What to work on —
Reproduce the rows word for word, beginning at the line that contains "Where should I" and stopping after the line that contains "click(490, 175)", and leave the pictures out of your answer.

************

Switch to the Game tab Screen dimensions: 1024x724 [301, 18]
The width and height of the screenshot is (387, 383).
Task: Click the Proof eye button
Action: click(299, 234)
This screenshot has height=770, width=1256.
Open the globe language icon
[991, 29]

************

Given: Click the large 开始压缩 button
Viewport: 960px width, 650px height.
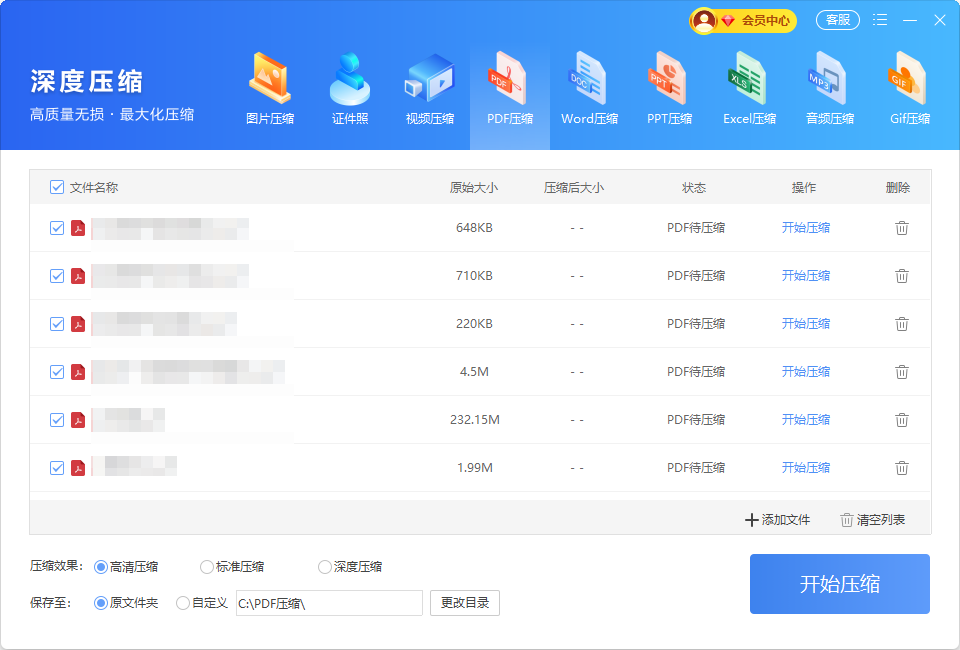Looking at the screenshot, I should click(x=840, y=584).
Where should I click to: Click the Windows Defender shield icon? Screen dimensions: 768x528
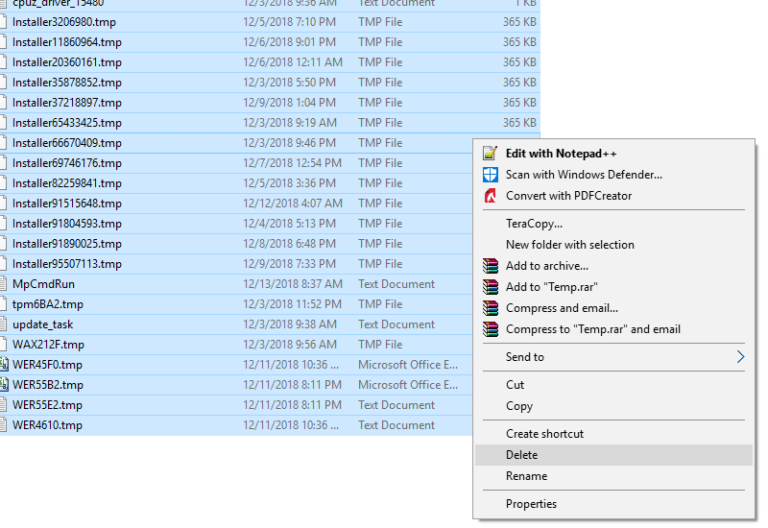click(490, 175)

************

Problem solution —
Where should I click to: Click the Windows Defender shield icon? Screen dimensions: 768x528
click(490, 175)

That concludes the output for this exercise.